AWS Series — AMI: The blue print of your virtual machine

AWS Series — AMI: The blue print of your virtual machine

Consider a person working in IT has to configure 100s of virtual machines for the new joiners with the same basic settings. Should he select each option and install applications that they need on each virtual machine? This is a tedious task. What is the solution?

AMI : Amazon Machine Image —

An Amazon Machine Image (AMI) provides the information required to launch the instance. You must specify AMI when you launch the image.

AMI is just a blueprint of an EC2 instance

For any AMI, the key basic things that is configured —

  • AWS region
  • Operating System
  • Architecture (32-bit or 64-bit)
  • Launch Permissions
  • Storage for the root device ( root device volume)

All AMIs are backed by:

  • Amazon EBS — The root device for an instance launched from the AMI is an Amazon EBS volume created from an Amazon EBS snapshot
  • Instance Store — The root device for an instance launched from the AMI is an instance store volume created from a template stored in Amazon S3

What is Instance Store Volumes?

Instance Store Volumes are sometimes called ephemeral storage. Instance store volumes cannot be stopped. If the underlying host fails, you will lose your data. You can, however, reboot the instance without losing your data.

If you delete the instance, you will lose the instance store volume.

What is EBS Volumes?

EBS-backed instances can be stopped. You will not lose the data on this instance if it is stopped. You can also reboot an EBS volume and not lose your data.

By default, the root device volume will be deleted on termination. However, you can tell AWS to keep the root device volume with EBS volumes.

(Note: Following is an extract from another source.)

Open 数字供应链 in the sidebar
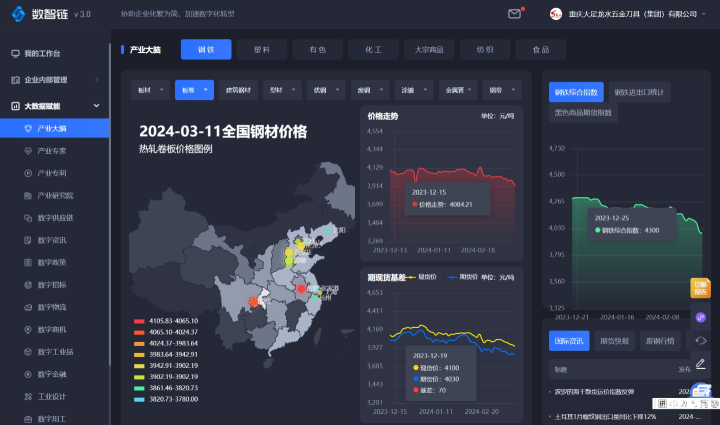720x425 pixels. pyautogui.click(x=55, y=217)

Create Instance1 with Delete on Termination as Yes —

Let us see in AWS Management Console > create EC2 instance > leave the default settings > select key pair and default security group. Create the instance. Once it is created, select the instance and go to storage section.

You can see the volume attached to it. If you scroll right, you can find Delete on Termination option which is marked as Yes. Which means, fi E2 instance is deleted the volume is also deleted.

Go to the instance> select it > Instance State > Terminate Instance

Go to Storage and find the volume ID. On the left panel > Volumes

You will no more find the volume.

Create Instance 2 with Delete on Termination as No —

Let us create a new EC2 instance and provide the default settings. Go to the Configure Storage

Click on Advanced and click on the volume.

Select the Delete on termination option as No. Now launch the instance.

If this instance is deleted, the root volume will not be deleted.

Now select the instance and Terminate the instance.

Find the volume under volumes and you will find the volume not deleted.

Create Instance 3 with Instance Store —

Create a new instance EC2. Go to AMI and Browse for more AMI

In the filter , select the Instance store type and you will get all the instances with the ephemeral storage. Select the top most which is Amazon AMI.

The instance type in this case would be changed to c3.large which will cost and not in free tier.

Now launch the instance.

Stop the instance. You will get the error that it cannot be stopped.

The data volume does not persist. We can terminate the instance and it deletes the volume as well.

Points to Remember —

  • Instance store volumes are sometimes called ephemeral storage.
  • Instance store volumes cannot be stopped. If the underlying host fails, you will lose your data.
  • EBS-backed instances can be stopped. You will not lose the data on this instance if it is stopped.
  • You can reboot both EBS and instance store volumes and you will not lose your data
  • By default, both root volumes will be deleted on termination. However, with EBS volumes, you can tell AWS to keep the root device volume.